Directions: For this exercise, output the line containing "You are a computer-use" and every line after it through the end of the records, exactly, and no other line.
[[ Information provided open ]]
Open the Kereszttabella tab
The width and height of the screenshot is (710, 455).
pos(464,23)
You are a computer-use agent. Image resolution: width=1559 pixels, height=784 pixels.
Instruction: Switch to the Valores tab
[[ Information provided closed ]]
Task result:
You are a computer-use agent. Image resolution: width=1559 pixels, height=784 pixels.
Instruction: Switch to the Valores tab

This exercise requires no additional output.